## [Work task]
Counting task for the data below: how many lines hold the word "Open"? Answer with the number only.

## [Excerpted records]
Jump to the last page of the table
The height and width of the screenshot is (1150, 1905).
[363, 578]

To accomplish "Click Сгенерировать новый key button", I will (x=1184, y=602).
---
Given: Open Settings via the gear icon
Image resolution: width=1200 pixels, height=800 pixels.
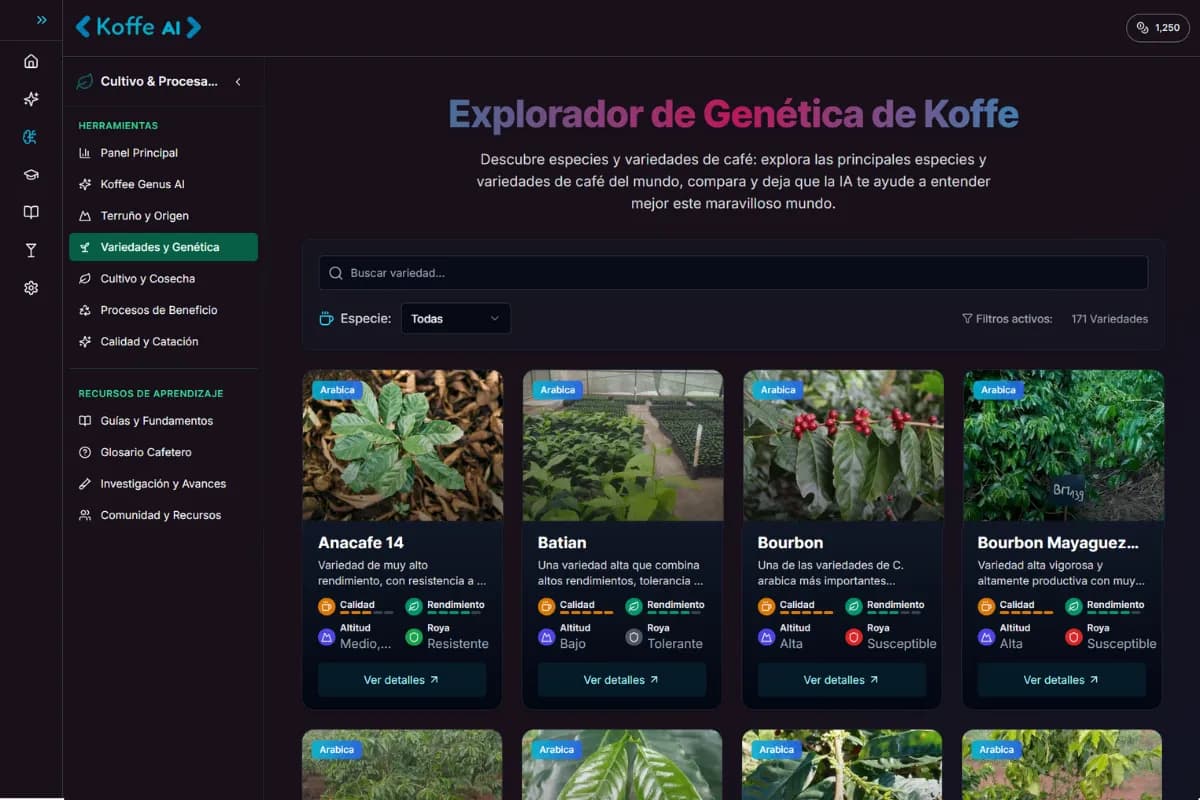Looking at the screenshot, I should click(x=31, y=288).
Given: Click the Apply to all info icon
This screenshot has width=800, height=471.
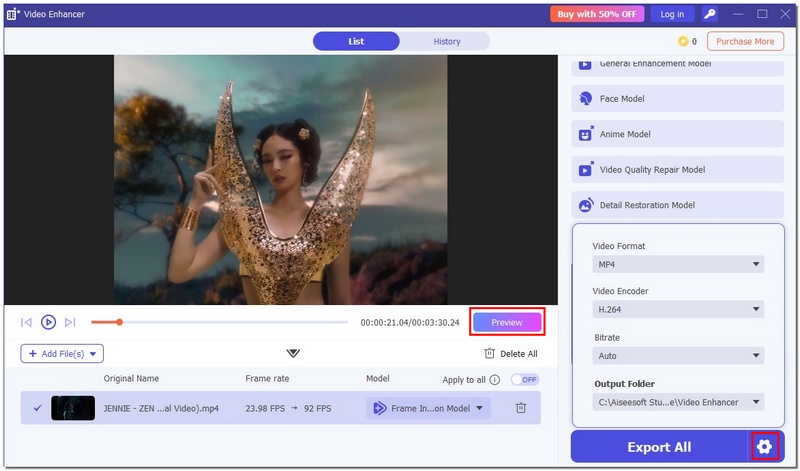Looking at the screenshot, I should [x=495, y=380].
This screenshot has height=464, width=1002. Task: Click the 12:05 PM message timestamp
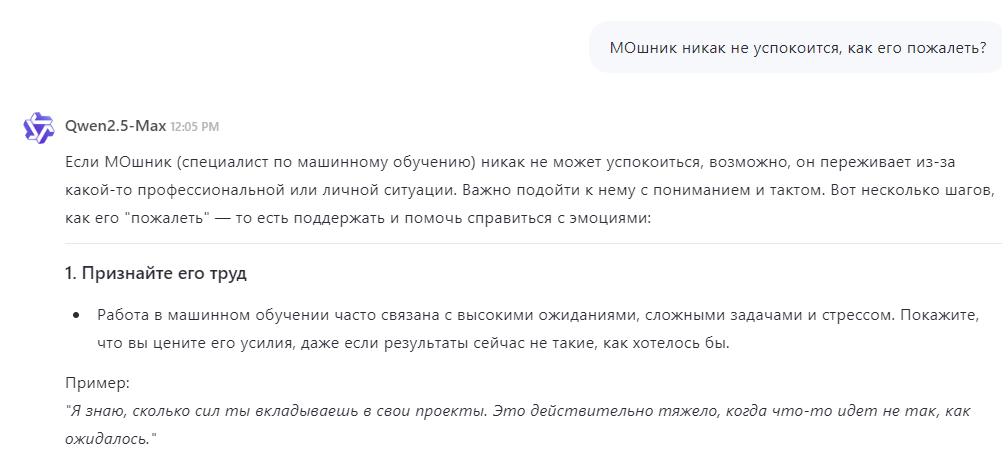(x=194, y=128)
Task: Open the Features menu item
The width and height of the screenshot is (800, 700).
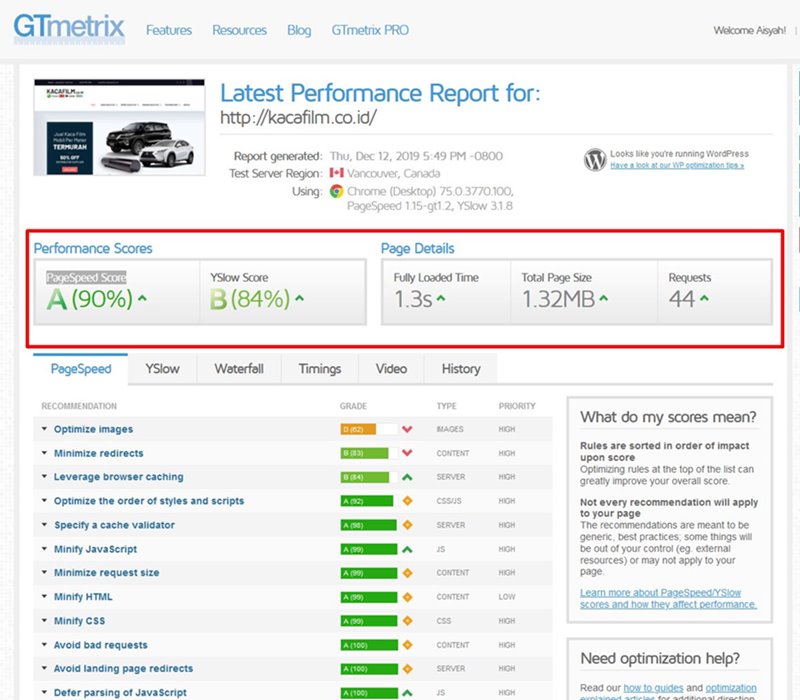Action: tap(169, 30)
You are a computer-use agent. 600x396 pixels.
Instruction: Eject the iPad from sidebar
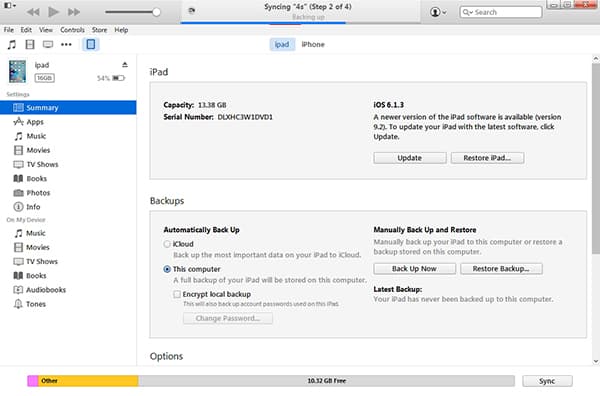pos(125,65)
--
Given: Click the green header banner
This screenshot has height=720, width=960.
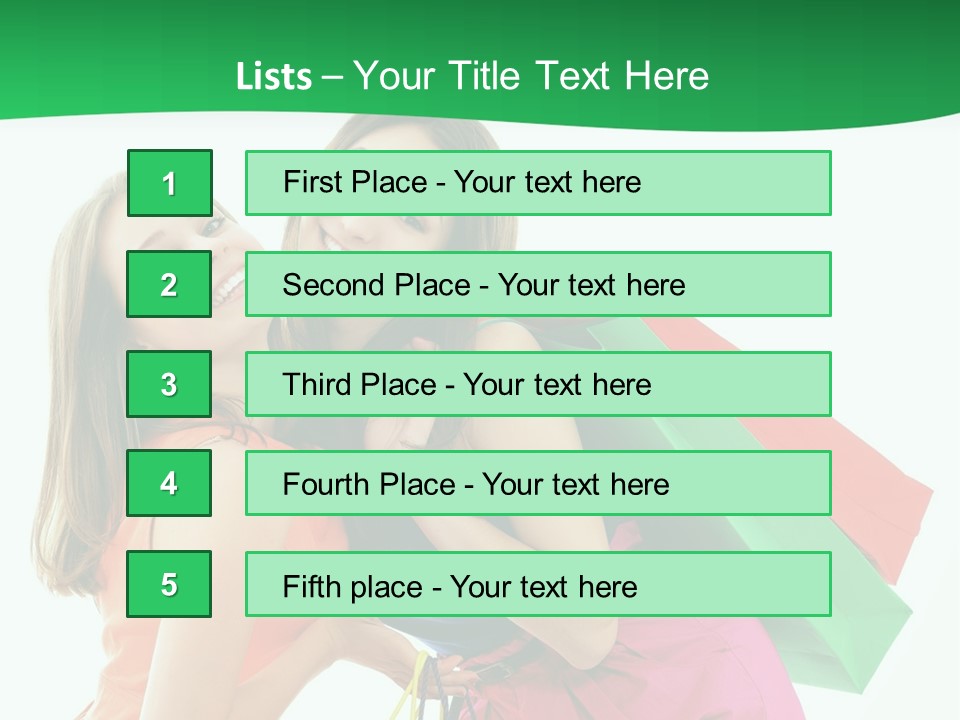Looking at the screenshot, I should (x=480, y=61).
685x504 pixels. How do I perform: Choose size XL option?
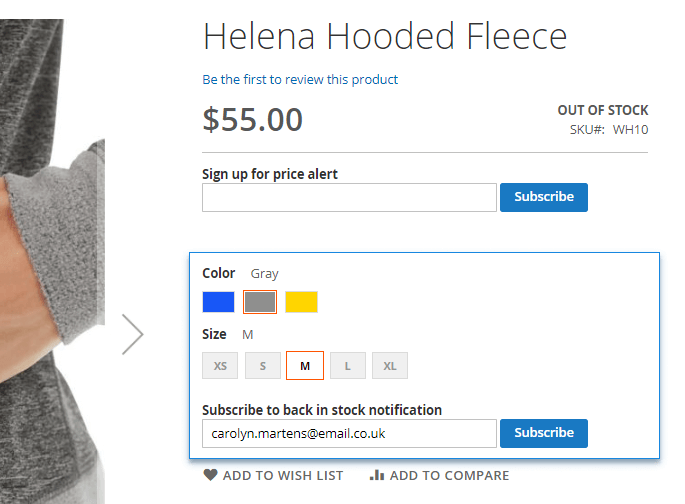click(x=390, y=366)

## [Output below]
2